● WRITTEN PROBLEM A: Translate this sentence from the reading-goals post into Spanish: "September and November I only read one book."

● PASSAGE:
Writing–Reading Goals 2014 Achieved

booksIf you’ll recall, my goal was to read 24 books this year at an even pace of 2 books a month and only four could be re-reads. I’m happy to say that I hit the end goal of 24 books, but that reading at least two books a month…that wasn’t always so smooth. I got behind a couple of times so that I was really cramming at the end of the month to make sure I got two books read. I also totally failed at it entirely two months. September and November I only read one book. Not exactly happy with that part of my goal-accomplishing.

(I thought I was going to have to read three books this month to make sure I had my total, but then I checked my list and realized that I didn’t. I did have a period earlier in the year when I read like 2 1/2 books a couple of months so I think that little edge saved me. It also made me realize that while I can do algebra, apparently counting is out of my league.)

So here is the last 12 books I read in 2014. The list of the first 12 books can be found here.

13. From the Holocaust to Hogan’s Heroes by Robert Clary

14. Rebecca by Daphne de Maurier

15. The Game from Where I Stand by Doug Glanville

16. The Haunting of Hill House by Shirley Jackson

17. On Writing by Stephen King (re-read)

18. Wyrd Sisters by Terry Pratchett (re-read)

19. The Thirst Within by Johi Jenkins

20. Coroner’s Journal: Forensics and the Art of Stalking Death by Louis Cataldie MD

21. Christine by Stephen King

22. Frankenstein by Mary Shelley

23. Salem’s Lot by Stephen King

24. Coffee at Midnight by Brandon Ford

Looking back on the whole list, content-wise, I have to say I’m pretty proud of the fact that I read some “classics”. I never thought I’d ever even consider reading one after Honors English. Good job, self.

Good reading year, too.

Writing–Reading Goals Update

booksSince we’ve accomplished half of a year already, I figure it’s time to check in to see how I’m accomplishing my reading goals.

● DATA ENTRIES:

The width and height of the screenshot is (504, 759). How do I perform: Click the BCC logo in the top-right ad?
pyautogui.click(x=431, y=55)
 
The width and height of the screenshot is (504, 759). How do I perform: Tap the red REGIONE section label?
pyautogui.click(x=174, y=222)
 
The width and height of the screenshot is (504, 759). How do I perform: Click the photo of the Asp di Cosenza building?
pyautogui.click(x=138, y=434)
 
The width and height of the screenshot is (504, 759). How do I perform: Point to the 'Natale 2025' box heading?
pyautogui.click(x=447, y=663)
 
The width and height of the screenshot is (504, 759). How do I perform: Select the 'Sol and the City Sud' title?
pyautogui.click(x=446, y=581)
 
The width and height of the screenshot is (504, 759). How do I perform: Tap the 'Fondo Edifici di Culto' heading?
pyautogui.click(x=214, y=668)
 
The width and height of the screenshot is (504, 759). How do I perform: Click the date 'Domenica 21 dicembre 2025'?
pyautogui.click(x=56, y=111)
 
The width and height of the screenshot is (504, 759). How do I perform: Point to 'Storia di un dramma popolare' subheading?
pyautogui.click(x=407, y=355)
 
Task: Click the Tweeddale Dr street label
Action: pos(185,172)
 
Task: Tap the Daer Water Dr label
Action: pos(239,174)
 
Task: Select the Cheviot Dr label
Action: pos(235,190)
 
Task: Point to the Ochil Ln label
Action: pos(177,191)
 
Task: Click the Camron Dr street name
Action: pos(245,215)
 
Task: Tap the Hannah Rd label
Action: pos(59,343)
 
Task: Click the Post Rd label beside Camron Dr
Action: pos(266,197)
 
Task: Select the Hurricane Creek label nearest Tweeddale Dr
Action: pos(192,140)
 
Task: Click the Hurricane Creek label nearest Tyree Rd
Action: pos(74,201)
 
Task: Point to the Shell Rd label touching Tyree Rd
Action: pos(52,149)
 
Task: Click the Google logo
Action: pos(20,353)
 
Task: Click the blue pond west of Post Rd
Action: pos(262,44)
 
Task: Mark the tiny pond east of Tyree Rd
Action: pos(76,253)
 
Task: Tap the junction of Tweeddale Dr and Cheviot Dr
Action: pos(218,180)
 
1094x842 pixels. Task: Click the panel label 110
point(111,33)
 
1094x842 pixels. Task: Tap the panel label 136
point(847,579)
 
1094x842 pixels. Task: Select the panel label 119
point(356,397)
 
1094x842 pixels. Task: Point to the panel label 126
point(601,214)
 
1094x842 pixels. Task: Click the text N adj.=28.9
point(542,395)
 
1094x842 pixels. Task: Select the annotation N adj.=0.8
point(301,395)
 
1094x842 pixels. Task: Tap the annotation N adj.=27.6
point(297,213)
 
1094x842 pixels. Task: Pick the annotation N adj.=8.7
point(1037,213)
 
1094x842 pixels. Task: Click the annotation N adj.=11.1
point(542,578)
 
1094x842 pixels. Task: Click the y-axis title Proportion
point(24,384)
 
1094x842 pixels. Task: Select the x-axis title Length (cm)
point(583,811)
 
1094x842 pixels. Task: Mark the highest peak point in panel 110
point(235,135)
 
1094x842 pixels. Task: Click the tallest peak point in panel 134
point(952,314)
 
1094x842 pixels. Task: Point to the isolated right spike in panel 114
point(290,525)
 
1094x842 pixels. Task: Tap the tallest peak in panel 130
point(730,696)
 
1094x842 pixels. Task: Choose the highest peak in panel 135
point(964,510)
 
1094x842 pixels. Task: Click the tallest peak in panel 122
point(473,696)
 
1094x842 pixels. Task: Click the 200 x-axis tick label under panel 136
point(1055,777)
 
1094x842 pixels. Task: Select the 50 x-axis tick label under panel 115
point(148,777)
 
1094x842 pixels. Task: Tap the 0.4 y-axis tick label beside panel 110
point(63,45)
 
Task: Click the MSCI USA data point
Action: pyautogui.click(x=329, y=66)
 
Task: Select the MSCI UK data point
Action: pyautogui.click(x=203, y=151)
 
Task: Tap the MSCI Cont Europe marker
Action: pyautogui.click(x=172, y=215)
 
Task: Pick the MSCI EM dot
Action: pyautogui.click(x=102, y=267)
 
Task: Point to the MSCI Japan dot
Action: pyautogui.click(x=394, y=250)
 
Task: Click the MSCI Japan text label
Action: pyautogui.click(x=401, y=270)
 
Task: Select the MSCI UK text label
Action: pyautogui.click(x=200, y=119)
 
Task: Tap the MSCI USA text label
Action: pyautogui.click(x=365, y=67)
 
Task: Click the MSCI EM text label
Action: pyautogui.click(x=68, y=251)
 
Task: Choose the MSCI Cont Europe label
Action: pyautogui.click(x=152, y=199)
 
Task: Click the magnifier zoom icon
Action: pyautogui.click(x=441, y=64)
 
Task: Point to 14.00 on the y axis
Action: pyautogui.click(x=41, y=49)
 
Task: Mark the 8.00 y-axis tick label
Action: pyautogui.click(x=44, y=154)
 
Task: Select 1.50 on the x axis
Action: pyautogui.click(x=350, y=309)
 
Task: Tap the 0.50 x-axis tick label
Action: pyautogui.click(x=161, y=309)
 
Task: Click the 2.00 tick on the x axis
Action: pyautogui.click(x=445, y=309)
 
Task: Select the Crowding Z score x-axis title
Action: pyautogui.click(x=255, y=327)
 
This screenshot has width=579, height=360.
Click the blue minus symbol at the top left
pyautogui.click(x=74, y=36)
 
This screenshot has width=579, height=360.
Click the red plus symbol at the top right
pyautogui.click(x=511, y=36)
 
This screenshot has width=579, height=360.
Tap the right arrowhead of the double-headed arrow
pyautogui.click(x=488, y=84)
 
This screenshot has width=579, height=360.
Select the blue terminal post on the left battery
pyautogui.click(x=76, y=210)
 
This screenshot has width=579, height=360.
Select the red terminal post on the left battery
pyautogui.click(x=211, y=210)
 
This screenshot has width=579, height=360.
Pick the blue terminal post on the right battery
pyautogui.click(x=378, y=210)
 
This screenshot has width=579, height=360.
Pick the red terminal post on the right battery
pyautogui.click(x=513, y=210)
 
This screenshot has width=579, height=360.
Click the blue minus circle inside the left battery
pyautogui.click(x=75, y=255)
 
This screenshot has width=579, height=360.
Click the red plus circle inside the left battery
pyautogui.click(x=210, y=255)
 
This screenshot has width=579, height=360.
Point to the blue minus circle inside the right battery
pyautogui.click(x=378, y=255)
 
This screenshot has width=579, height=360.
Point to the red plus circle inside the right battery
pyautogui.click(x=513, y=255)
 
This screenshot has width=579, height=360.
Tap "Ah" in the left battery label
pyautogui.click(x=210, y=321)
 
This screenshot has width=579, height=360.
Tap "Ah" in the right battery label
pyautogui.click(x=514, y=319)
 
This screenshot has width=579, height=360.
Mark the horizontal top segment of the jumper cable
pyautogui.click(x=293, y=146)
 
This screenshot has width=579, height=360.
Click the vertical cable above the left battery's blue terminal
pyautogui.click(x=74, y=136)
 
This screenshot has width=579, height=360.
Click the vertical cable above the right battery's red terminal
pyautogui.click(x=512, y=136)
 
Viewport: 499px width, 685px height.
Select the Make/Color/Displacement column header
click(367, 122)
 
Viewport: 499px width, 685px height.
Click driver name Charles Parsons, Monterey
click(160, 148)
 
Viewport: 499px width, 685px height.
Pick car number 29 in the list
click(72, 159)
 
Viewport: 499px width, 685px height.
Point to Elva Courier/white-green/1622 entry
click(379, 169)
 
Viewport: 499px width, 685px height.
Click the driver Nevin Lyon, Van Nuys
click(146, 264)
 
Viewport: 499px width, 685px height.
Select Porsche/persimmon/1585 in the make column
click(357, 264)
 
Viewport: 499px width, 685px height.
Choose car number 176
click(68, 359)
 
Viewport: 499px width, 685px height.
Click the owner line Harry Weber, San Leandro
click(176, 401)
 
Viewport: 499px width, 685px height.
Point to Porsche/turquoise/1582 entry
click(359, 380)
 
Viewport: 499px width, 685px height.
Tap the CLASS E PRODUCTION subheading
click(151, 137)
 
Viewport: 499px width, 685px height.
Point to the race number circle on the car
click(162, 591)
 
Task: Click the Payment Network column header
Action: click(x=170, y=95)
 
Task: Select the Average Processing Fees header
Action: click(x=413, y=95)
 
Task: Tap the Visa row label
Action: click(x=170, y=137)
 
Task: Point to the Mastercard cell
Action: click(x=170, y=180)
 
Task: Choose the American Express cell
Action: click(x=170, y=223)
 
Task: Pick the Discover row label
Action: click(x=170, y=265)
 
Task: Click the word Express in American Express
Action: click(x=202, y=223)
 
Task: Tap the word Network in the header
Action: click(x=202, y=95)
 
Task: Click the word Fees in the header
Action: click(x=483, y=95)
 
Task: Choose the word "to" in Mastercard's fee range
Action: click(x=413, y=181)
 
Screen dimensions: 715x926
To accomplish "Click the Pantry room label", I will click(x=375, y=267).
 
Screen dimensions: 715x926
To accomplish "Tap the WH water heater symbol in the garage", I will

● WRITTEN PROBLEM B: Reproduce the stretch of the entries from the line containing "1094x842 pixels. Task: Pick" through the line containing "point(235,135)", swapping "annotation" for "label" and leaving everything else unchanged.

● WRITTEN SOLUTION A: En septiembre y noviembre solo leí un libro.

● WRITTEN SOLUTION B:
1094x842 pixels. Task: Pick the label N adj.=8.7
point(1037,213)
 
1094x842 pixels. Task: Click the label N adj.=11.1
point(542,578)
 
1094x842 pixels. Task: Click the y-axis title Proportion
point(24,384)
 
1094x842 pixels. Task: Select the x-axis title Length (cm)
point(583,811)
 
1094x842 pixels. Task: Mark the highest peak point in panel 110
point(235,135)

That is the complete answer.